Parameters are sorted alphabetically by name and formatted as:

  • Client-provided (no fixed value): just the name, e.g. ids
  • Fixed value: name=value, e.g. vs_currencies=usd
  • Secret parameters (secret: true or fixed value starting with ${): excluded entirely

This means adding a secret API key header to the config does not change the endpoint ID. Two operators using the same API -- one with a free key, one with a paid key -- get the same endpoint ID as long as the public specification matches.

What Is Excluded

These fields do not affect the endpoint ID:

FieldWhy excluded
endpoint.nameNames are for human readability, not identity
api.headersHeaders often contain secrets (API keys, auth tokens)
api.authClient-facing auth is an operator choice, not a data specification
api.timeoutOperational config, not data specification
api.cache / endpoint.cacheCaching is an optimization, not a data property
endpoint.modesync / async / stream is a delivery choice, not a data spec
endpoint.authEndpoint-level client auth override, like api.auth
Secret parametersParameters marked secret: true or with ${ENV_VAR} fixed values
Default valuesDefaults are convenience for clients, not part of the spec

Why This Design

Commitment to the API specification

Airnode is built for the first-party oracle model: the API provider runs the airnode that serves their own API. The endpoint ID turns that arrangement into a cryptographic commitment. A consumer contract hard-coding an endpoint ID binds itself to the specific URL, path, method, parameters, and encoding rules the provider declared in config.

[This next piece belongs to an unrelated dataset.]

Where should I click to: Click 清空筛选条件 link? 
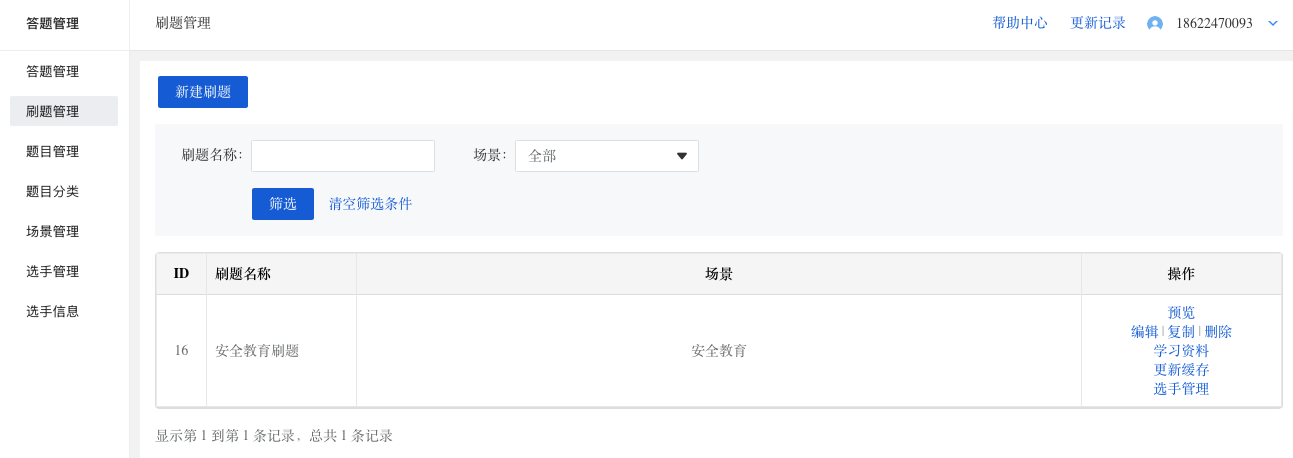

If the provider later changes any part of the spec — redirects to a different upstream, renames a parameter, tweaks the encoding — the endpoint ID changes and existing signatures no longer match what the consumer expected. The consumer immediately stops accepting data under the old ID. There is no silent re-pointing.

The same property holds in reverse: if you recompute the endpoint ID from a published config and it matches the ID you had already integrated against, you know the airnode is serving exactly the spec you committed to.

Aggregation across providers

Different API providers each run their own airnode for their own API. A consumer can aggregate signed data from several first-party airnodes — for instance, combining BTC/USD prices from multiple exchanges — by collecting signatures across those distinct endpoint IDs. Each airnode's signature is independently verifiable, and the aggregation happens at the consumer's side with no coordination layer or shared registry.

TLS proof verification

The canonical string used to derive the endpoint ID matches the information that would be present in a TLS proof of the HTTP request. A future verifier can check that:

  1. The API URL and path in the TLS proof match the endpoint specification.
  2. The query parameters in the TLS proof match the non-secret parameters.
  3. The endpoint ID hash is consistent with the observed request.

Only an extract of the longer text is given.